Отрывок текста>
..............................

Они были разные, но с «р» не сравнится ничто.
С «р» начинается фамилия моего отца, деда и прадеда. Ну и моя, само собой. С «р» начинается название страны, в которой я живу. А родился и вырос я в стране с иным названием, хотя и в одном и том же городе. В имени страны, где я родился, «р» был в самом конце. Но все равно он там был.
В названии моего родного города «р» не было. А вот в именах тех московских мест, где я родился и жил в детстве, он был. Арбат, роддом имени Грауэрмана, улица Герцена, Скарятинский переулок.
В каких-то главных словах моего раннего, почти еще утробного детства – в словах «мама», «папа», «Миша», «бабушка», «война», «Сталин», «ангина» – этого звука не было. А в других, тоже не самых пустяковых – «радио», «брат», «ура», «драка», «кровать», «бритвенныйприбор», «врагинарода», «папанаработе» – он был.
Я этого, разумеется, помнить не могу, но мама мне рассказывала, что в отличие от многих детей многих поколений, для кого именно этот звук считается чуть ли не самым трудным, а потому и позже других побежденным и усвоенным, я начал его произносить практически сразу.

..............................

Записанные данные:

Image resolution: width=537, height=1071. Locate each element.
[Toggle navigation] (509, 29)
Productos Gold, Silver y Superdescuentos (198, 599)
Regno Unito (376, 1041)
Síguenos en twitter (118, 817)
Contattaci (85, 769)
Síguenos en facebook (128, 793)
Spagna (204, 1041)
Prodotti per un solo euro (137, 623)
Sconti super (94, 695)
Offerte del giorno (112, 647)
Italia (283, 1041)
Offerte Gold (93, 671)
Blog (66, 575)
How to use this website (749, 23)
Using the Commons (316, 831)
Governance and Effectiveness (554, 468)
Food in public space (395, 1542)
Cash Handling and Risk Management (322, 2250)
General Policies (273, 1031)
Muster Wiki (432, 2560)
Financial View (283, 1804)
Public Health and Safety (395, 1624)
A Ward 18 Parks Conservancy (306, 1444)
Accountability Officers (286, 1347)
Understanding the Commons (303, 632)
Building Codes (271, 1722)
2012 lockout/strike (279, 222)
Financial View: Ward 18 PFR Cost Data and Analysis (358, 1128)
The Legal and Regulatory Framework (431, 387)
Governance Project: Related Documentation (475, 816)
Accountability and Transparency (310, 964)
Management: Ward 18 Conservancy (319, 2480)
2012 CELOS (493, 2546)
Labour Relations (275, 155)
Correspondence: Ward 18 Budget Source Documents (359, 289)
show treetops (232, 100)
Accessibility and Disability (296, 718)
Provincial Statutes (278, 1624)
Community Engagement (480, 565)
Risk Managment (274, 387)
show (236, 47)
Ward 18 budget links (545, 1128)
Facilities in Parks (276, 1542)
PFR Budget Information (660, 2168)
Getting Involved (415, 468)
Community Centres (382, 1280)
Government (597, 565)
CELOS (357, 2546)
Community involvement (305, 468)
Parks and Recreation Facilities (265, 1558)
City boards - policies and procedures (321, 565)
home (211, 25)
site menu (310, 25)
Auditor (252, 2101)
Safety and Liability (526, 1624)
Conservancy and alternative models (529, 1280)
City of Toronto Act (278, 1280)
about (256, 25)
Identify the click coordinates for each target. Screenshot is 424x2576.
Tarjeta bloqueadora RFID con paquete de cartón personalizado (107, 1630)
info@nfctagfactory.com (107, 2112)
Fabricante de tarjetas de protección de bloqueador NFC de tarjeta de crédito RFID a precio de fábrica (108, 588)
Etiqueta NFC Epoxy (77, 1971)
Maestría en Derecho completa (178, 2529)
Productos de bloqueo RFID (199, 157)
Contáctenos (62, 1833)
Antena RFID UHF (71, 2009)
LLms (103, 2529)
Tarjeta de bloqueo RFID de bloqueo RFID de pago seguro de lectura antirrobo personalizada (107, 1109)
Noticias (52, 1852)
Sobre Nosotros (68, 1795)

..............................

Состав упражнения>
[1] Перечислите все московские места из текста о звуке «р», в названиях которых этот звук есть.
[2] Допишите продолжение текста о звуке «р» с того места, где он обрывается.

Решённые задания>
[1] Арбат, роддом имени Грауэрмана, улица Герцена, Скарятинский переулок.

[2]
Я произносил его не просто четко, а как-то особенно форсированно, с явным удовольствием, со смакованием, с переливами и перекатами,
Слово «дурак», благодаря старшему брату и его многочисленным приятелям, было одним из наиболее оперативных в моем небогатом словарном запасе. И вполне естественно, что в довольно замкнутом речевом контексте это слово какое-то время существовало для меня лишь в форме единственного числа мужского рода.
Когда мне было года три с чем-то, я залег в больницу со «скар-р-рлатиной». Однажды, рассказывала мама, в палату пришла медсестра, чтобы сделать мне укол пенициллина. Увидев в ее руке шприц, я заверещал на манер дурно воспитанного попугая: «Тетя вр-р-рач – дур-р-р-рак!»
Эта буква и этот звук в годы моего раннего детства, то есть в начале пятидесятых годов, играли особую и очень, прямо скажем, дурную, чтобы не сказать зловещую, роль. Потому что считалось, что некоторые особенности произношения этого звука прямо и непосредственно указывали на этническое происхождение говорившего.
Где-то я читал, что во время погромов начала двадцатого века черносотенцы останавливали на улице мальчишку, чья наружность казалась им подозрительной, и требовали, чтобы он произнес слово «кукуруза». От того или иного произношения этого невинного мирного слова могла зависеть человеческая судьба.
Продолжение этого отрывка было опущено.